Reproduce the data verbatim, starting with the line that contains "Image resolution: width=1559" and going on through the line that contains "Open the Favorites". Include both of those lines.

BEGIN Entries

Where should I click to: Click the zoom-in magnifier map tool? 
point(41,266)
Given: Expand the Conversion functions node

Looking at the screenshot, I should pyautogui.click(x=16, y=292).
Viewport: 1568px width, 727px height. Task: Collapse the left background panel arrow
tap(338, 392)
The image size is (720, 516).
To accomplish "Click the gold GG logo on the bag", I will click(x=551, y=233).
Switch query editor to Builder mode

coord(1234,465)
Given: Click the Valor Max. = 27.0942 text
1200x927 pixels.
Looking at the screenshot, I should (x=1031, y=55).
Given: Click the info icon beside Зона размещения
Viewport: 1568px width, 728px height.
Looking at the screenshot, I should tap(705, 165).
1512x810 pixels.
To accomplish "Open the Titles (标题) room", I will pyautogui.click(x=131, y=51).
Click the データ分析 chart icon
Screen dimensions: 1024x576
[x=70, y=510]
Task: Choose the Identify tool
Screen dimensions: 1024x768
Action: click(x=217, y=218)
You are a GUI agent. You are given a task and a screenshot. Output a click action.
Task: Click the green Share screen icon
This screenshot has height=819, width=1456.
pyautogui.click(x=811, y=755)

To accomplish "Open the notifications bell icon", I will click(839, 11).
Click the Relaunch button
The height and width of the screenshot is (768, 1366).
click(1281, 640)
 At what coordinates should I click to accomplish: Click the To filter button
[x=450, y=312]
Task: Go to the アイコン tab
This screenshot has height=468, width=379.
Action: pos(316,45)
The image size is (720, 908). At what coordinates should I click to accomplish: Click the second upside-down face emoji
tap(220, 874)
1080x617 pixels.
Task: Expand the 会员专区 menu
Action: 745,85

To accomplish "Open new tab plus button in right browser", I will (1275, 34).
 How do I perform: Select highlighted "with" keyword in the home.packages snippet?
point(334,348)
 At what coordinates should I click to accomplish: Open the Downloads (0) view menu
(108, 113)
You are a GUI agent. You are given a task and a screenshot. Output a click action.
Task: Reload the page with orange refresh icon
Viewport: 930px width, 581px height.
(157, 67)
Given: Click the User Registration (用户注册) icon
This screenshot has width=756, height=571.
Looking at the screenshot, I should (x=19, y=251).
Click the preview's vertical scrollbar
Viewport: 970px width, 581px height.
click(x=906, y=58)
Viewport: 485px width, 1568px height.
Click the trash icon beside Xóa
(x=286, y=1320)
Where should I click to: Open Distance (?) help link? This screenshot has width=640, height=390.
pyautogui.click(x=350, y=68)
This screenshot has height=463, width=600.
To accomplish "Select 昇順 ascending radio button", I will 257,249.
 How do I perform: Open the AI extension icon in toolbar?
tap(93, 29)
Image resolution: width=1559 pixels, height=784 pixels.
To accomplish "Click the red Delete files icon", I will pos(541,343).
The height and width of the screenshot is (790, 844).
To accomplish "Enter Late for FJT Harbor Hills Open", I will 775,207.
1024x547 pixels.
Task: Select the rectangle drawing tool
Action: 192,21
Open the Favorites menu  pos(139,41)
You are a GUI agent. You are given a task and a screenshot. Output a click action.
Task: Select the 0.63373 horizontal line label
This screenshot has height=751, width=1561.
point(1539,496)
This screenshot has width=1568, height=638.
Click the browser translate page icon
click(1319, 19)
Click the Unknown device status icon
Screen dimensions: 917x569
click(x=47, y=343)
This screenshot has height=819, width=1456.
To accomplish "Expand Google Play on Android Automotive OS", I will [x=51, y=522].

END Entries

__Written response__.
Image resolution: width=1559 pixels, height=784 pixels.
To accomplish "Click the red Delete files icon", I will pos(541,343).
The height and width of the screenshot is (790, 844).
To accomplish "Enter Late for FJT Harbor Hills Open", I will 775,207.
1024x547 pixels.
Task: Select the rectangle drawing tool
Action: 192,21
Open the Favorites menu  pos(139,41)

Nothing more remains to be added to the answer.